Seated on a mat in the back of the classroom playing alone is a little black boy with short, curly hair. When asked if he is having fun, no words fall from his mouth. As his classmates parade him, they are met with a mysterious expression and an eye roll. And if he was older, perhaps in grade school, this would be OK.
But my son Joah is just shy of his second birthday. And according to the little 22-month-old sheet his teacher gave me, Joah should be interacting with his classmates and talking more.
“Use your words, Joah,” his teacher says.
Joah rolls his eyes once more.
“Does he do this at home?” she asks me.
I assure her that he does not do that at home. Well, yes, he rolls his eyes at home. But he never isolates himself from us and he talks quite often.
But the little boy sitting alone seems withdrawn and nothing like the Joah he is at home.
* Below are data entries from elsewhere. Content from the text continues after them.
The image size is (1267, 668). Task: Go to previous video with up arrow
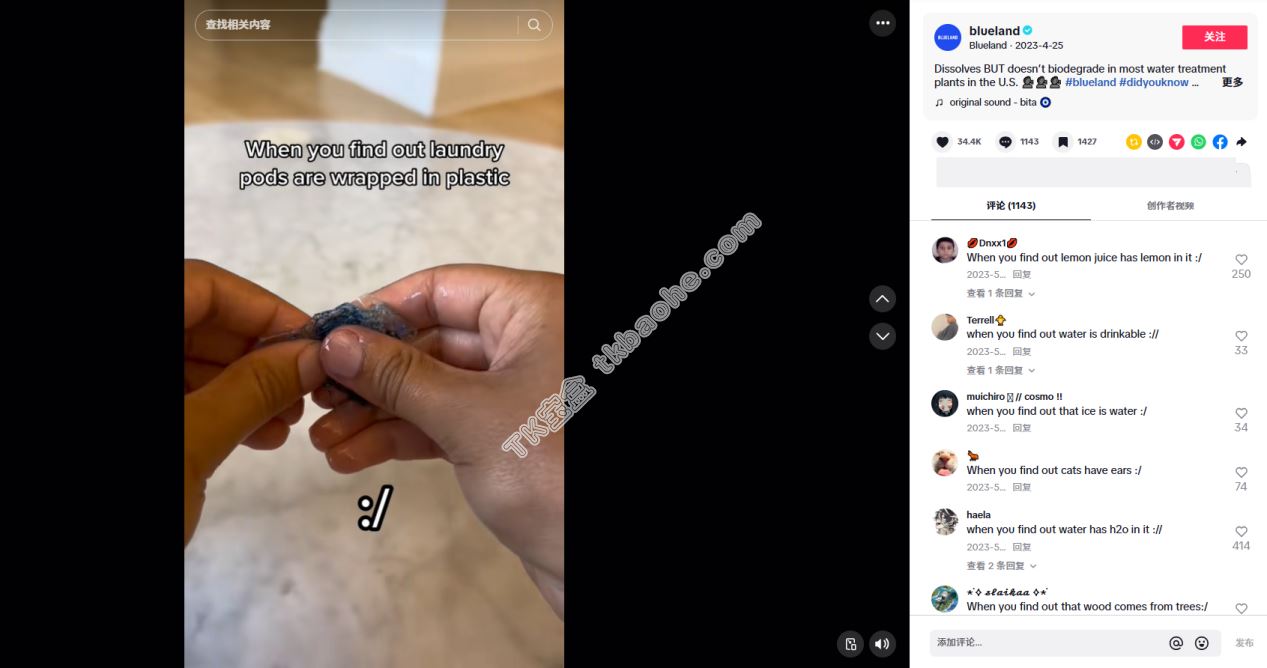click(x=882, y=298)
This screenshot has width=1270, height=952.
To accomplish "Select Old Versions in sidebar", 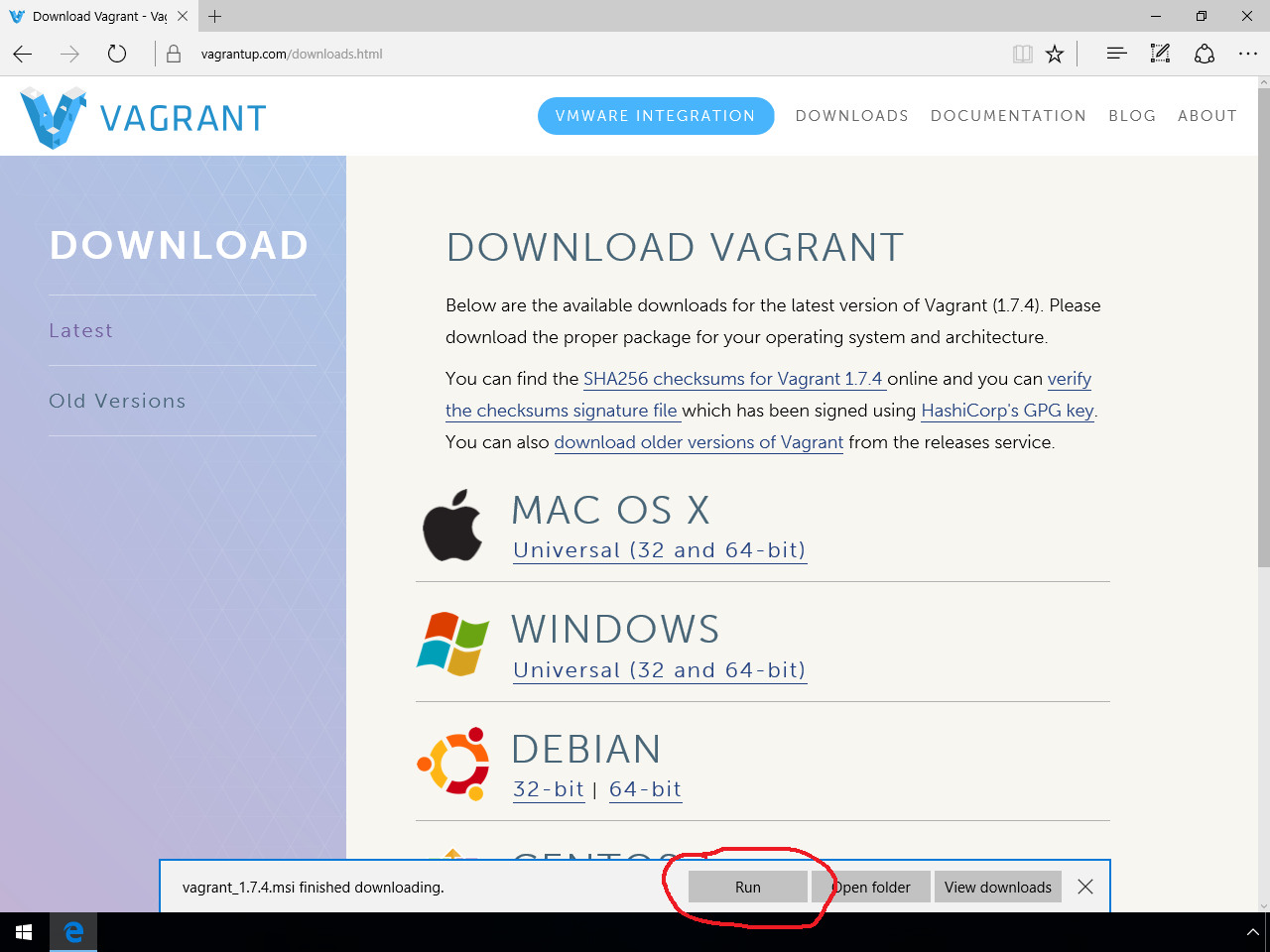I will pos(117,401).
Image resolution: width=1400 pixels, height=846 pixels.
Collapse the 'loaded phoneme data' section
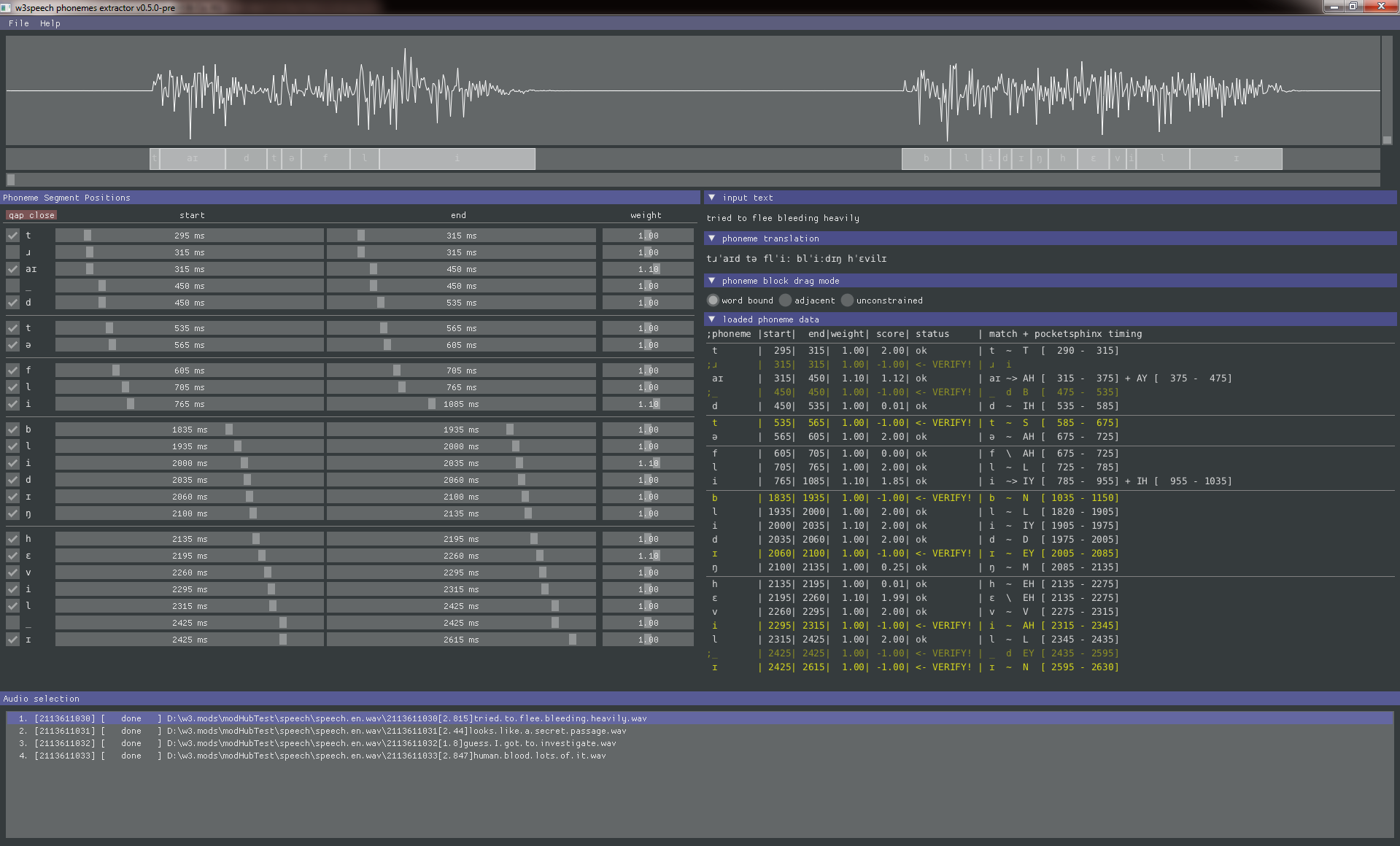712,319

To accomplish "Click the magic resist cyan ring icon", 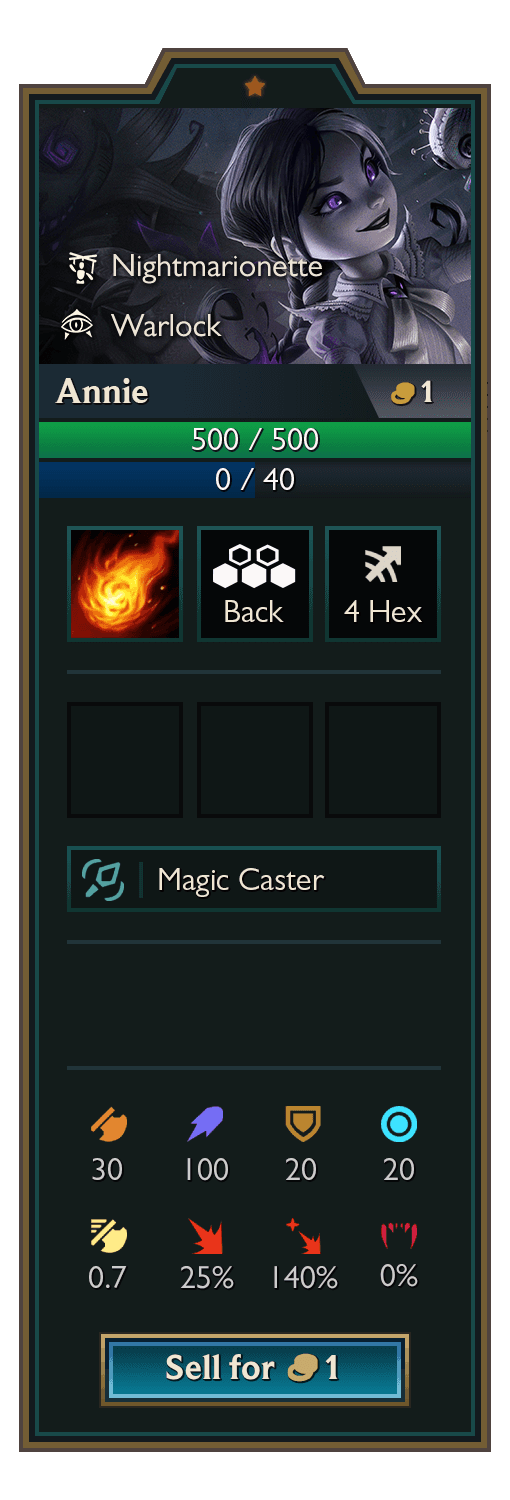I will pos(399,1126).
Every day after that day, for one month, I sat in Joah’s class to monitor his behavior. And each time I felt like I was watching a stranger. I didn’t see Joah’s warm smile or hear his loud laughter. And it worried me. I wondered if I should take him to see a doctor. My husband suggested a family vacation to Chicago would be good for all of us.
We spent four days in Chicago, which included visits to the Shed Aquarium and the Navy Pier. Joah was his rambunctious self. But I couldn’t help but to wonder how he’d be when he returned to school.
Dropping him off at school was always the hardest part. Joah didn’t have the vocabulary to tell me what he was feeling, but his tears said enough. I didn’t know how many more teary-eyed mornings I could take.
“Joah, are you ready to go back to school?” I asked him on his first morning back since our Chicago trip.
“No!” he said.
But Joah said no to everything.
As we walked into his class, I looked down at Joah who was not crying. Instead, he was taking off his hat and coat. He put them in his cubby and went to wash his hands.
“Bye, Joah!” I shouted.
“Bye, mommy,” Joah responded.
Later in the day, his teacher told me Joah seemed different. She said he was talking and playing with the other kids in the room.
“I’m running!” she heard Joah shout out at he ran around the classroom.
Joah hasn’t cried about going to school since then and his teacher can’t believe how much he’s talking. I guess we’ll never really know what triggered Joah, but a trip to Chicago surely helped.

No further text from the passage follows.